Attorneys with Colorado Springs-based McDivitt Law and New York firm Napoli Shkolnik are calling on the Colorado Department of Health to help pay for blood testing for people living in areas where perfluorinated compounds, or PFCs, have been detected above safe levels.
The firms are working together on a class action suit against manufacturers of firefighting foams believed to have leeched PFCs into drinking water in Security, Widefield, and Fountain--one of several class actions filed in recent weeks. Napoli Shkolnik has similar PFC cases pending in several other states, but attorney Paul Napoli described the scope of contamination in El Paso County as larger than in any other community in the country.
"What we're hoping to see here in Colorado, where the enormity of this problem is greater than anywhere else, is that the government steps up and tests the community and the people in the community now, so that people in the community can understand how much this is really affecting them," he said.

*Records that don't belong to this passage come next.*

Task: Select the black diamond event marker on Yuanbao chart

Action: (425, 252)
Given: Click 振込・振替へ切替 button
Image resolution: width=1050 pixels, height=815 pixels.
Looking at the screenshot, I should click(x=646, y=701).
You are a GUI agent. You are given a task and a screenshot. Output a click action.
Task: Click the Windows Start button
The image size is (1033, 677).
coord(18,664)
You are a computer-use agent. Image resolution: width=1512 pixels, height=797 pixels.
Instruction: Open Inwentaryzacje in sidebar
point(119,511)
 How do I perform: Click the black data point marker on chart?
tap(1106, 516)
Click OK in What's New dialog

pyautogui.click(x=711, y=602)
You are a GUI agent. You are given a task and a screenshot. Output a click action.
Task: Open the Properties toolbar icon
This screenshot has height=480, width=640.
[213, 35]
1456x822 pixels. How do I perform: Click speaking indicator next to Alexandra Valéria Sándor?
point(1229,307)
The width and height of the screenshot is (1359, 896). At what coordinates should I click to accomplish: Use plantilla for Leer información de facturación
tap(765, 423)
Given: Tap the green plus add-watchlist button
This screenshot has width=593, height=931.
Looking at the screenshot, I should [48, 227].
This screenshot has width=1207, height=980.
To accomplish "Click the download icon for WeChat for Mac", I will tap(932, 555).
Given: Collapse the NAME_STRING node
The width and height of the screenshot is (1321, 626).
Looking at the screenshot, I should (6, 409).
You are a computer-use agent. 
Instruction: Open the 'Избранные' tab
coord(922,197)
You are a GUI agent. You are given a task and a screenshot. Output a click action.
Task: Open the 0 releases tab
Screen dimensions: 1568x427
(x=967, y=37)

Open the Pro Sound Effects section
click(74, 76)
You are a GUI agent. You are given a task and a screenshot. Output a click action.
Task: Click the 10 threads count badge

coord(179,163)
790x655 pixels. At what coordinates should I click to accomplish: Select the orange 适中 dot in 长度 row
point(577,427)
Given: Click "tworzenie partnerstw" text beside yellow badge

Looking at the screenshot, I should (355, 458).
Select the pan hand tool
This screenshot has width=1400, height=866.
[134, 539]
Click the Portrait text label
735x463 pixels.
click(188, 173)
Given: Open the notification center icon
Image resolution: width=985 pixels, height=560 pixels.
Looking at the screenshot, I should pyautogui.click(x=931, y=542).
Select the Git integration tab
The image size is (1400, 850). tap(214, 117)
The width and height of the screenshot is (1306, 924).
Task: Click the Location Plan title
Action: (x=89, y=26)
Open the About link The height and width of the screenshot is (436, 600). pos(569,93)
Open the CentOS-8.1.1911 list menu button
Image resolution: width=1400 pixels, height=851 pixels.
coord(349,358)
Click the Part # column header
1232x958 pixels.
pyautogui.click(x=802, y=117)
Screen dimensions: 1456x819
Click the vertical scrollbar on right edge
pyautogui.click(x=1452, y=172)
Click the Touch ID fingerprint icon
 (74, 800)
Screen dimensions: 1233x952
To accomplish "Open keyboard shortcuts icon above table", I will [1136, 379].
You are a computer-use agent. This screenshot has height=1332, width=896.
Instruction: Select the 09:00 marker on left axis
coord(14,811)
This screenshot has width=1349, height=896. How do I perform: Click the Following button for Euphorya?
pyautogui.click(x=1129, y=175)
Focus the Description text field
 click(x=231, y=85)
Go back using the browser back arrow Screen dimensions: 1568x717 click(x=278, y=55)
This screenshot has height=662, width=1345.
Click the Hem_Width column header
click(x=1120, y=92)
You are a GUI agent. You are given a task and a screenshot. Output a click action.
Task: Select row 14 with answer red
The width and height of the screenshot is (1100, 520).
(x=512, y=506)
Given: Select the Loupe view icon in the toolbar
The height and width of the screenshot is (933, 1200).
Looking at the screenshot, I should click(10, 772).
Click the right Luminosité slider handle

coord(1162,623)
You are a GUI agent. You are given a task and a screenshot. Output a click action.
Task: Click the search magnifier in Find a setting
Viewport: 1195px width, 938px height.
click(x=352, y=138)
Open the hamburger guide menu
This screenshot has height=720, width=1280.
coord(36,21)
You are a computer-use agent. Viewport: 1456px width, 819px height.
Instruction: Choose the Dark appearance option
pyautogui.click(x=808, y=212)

Blood tests examining PFC levels in the body can cost as much as $700. Other states such New York, Vermont, and New Hampshire, where communities are also dealing with PFC contamination, have created programs to test residents in affected areas free of charge.
The Colorado Health Department said it wouldn't comment on pending litigation. But, on its website, the agency says it doesn't recommend blood testing for PFCs, adding that results of those tests don't show whether a person has health problems as a result of exposure.